- PROBLEM STATEMENT
Output the line that contains "EMAIL field label", then every line beneath it through the end of the records, exactly as given and with no other lines.

=== ENTRIES SUPPLIED ===

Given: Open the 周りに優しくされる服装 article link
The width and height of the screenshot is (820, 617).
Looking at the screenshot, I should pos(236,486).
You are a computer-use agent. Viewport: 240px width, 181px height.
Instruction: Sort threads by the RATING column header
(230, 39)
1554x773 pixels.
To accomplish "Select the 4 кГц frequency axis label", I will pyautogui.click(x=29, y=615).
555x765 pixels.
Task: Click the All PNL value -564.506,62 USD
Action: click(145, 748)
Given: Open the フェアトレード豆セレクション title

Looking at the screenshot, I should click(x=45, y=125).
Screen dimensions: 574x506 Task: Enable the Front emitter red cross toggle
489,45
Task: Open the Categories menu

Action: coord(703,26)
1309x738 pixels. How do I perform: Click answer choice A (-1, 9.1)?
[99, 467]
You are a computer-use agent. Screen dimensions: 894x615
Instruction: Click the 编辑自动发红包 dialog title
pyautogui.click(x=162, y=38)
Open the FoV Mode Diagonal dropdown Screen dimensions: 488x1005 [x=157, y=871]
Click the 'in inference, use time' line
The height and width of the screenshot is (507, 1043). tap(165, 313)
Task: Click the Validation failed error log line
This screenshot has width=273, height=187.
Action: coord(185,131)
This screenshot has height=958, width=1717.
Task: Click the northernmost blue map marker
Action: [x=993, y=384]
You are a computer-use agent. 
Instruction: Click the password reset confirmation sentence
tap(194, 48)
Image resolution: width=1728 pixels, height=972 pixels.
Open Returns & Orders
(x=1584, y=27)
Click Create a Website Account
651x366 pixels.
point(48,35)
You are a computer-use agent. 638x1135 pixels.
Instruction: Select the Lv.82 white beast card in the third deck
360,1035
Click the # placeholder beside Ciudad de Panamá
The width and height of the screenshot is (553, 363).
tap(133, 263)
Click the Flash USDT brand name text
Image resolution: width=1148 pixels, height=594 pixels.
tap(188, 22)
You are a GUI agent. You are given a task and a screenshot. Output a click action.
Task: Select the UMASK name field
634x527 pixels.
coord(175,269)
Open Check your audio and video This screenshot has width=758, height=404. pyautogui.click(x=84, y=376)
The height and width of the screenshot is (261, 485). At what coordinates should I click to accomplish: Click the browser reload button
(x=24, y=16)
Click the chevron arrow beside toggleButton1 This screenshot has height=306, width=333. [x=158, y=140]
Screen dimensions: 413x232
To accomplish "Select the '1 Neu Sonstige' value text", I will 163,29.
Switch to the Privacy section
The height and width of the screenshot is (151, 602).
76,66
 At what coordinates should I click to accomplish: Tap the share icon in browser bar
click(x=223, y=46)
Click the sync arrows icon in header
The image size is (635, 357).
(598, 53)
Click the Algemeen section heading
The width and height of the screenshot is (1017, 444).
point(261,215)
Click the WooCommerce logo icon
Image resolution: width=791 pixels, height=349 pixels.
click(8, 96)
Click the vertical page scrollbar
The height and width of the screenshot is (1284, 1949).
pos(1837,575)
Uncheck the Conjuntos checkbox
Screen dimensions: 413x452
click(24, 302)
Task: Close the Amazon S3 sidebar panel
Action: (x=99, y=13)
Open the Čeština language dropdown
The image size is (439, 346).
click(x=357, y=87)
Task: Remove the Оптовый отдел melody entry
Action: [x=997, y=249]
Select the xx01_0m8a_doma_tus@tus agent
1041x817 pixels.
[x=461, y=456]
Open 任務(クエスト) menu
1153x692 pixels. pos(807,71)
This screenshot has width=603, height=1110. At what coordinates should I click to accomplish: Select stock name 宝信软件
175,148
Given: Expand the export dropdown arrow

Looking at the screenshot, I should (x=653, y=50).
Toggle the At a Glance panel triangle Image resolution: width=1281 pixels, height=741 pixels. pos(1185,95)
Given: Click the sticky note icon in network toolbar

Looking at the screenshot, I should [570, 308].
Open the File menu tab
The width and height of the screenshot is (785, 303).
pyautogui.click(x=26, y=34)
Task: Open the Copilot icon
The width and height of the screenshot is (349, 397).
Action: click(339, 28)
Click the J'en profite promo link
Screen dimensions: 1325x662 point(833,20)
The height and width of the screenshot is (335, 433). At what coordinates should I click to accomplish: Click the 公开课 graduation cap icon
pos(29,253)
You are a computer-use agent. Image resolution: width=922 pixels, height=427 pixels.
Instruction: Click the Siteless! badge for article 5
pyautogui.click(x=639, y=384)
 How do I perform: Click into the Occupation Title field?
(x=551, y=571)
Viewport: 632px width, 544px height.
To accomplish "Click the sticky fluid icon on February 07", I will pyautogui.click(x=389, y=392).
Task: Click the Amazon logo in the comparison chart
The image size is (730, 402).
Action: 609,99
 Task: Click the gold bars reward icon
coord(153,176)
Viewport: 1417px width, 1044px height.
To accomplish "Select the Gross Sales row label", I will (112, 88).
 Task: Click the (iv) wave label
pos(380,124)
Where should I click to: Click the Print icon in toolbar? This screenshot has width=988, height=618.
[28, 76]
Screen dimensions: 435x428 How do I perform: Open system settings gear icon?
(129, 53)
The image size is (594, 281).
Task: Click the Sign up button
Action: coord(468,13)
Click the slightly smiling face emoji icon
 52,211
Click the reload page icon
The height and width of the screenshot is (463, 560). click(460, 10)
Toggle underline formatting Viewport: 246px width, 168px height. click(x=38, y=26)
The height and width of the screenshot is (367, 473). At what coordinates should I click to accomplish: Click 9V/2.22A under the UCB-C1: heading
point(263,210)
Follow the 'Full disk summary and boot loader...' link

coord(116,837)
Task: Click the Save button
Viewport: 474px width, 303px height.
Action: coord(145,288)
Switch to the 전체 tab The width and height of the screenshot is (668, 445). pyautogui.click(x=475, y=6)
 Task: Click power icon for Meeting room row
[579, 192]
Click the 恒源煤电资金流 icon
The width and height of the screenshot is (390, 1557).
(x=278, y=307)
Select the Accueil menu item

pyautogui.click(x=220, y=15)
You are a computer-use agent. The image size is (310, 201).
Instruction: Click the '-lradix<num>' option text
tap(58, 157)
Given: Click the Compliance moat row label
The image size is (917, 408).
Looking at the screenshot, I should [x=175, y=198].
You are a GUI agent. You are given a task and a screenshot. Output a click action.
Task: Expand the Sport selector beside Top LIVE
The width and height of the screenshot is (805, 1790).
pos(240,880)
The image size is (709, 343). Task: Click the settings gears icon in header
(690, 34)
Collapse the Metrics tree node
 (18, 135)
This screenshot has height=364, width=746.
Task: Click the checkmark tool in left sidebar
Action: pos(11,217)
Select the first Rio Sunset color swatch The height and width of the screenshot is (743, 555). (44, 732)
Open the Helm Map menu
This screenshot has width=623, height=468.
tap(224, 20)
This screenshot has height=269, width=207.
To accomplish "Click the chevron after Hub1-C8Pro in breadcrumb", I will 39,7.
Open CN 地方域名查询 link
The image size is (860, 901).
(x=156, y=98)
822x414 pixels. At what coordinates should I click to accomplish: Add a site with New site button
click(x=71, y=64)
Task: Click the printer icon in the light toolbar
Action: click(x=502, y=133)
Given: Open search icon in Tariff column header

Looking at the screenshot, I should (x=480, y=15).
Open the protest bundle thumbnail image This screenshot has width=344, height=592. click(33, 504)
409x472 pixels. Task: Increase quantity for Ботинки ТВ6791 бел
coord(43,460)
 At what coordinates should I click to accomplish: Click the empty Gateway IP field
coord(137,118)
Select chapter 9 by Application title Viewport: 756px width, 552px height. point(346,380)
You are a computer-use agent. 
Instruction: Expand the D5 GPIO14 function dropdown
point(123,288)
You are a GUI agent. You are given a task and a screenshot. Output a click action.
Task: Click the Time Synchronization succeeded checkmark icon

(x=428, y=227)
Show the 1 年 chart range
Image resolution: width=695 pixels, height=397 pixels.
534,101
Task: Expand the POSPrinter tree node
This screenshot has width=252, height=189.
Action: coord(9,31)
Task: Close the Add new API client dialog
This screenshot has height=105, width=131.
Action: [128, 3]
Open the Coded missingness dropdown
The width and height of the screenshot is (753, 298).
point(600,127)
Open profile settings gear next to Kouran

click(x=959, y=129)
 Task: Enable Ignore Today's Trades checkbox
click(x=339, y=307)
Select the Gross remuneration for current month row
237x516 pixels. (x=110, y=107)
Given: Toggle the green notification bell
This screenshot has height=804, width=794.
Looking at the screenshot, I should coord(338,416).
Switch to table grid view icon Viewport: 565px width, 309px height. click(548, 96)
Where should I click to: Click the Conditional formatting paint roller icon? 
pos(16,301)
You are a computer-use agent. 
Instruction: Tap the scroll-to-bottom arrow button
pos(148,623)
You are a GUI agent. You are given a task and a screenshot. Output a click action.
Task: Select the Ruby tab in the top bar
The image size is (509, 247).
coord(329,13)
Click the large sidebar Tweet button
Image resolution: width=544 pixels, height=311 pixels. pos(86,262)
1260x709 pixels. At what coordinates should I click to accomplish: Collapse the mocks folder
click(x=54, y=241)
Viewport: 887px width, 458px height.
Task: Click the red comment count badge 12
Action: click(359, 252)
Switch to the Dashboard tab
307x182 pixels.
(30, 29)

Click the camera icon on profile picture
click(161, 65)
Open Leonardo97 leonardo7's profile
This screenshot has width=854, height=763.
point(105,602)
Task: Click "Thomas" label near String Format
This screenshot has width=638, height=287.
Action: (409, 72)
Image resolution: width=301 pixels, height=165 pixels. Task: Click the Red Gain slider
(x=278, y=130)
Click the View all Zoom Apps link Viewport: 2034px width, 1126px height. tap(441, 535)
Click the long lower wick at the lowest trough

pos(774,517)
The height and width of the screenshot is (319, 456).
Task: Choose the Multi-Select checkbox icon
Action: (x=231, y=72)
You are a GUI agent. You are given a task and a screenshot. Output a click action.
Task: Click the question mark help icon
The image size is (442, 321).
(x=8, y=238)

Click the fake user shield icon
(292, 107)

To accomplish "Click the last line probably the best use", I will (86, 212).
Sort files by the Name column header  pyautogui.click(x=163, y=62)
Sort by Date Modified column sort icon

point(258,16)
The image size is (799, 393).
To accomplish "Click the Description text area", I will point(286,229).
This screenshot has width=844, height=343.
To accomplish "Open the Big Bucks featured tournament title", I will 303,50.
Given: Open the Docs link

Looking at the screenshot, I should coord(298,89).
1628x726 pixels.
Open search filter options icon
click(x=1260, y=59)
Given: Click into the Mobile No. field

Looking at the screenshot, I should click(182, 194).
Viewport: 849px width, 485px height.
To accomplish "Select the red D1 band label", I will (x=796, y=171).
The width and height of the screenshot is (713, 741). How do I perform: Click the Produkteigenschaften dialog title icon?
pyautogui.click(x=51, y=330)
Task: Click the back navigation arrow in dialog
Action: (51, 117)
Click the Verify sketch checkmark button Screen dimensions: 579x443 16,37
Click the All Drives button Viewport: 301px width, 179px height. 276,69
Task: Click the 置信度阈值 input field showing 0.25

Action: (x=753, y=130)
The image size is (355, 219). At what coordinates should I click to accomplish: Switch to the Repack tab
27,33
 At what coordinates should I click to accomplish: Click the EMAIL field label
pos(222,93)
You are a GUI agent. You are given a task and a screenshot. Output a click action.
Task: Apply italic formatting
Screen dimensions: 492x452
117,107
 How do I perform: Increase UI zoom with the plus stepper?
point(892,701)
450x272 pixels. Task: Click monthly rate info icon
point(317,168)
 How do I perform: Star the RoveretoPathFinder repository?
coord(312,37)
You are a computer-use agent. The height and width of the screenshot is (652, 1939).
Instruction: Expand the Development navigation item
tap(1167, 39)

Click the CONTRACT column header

===

- THE ANSWER
 At what coordinates should I click to accomplish: Click the EMAIL field label
pos(222,93)
You are a GUI agent. You are given a task and a screenshot. Output a click action.
Task: Apply italic formatting
Screen dimensions: 492x452
117,107
 How do I perform: Increase UI zoom with the plus stepper?
point(892,701)
450x272 pixels. Task: Click monthly rate info icon
point(317,168)
 How do I perform: Star the RoveretoPathFinder repository?
coord(312,37)
You are a computer-use agent. The height and width of the screenshot is (652, 1939).
Instruction: Expand the Development navigation item
tap(1167, 39)

Click the CONTRACT column header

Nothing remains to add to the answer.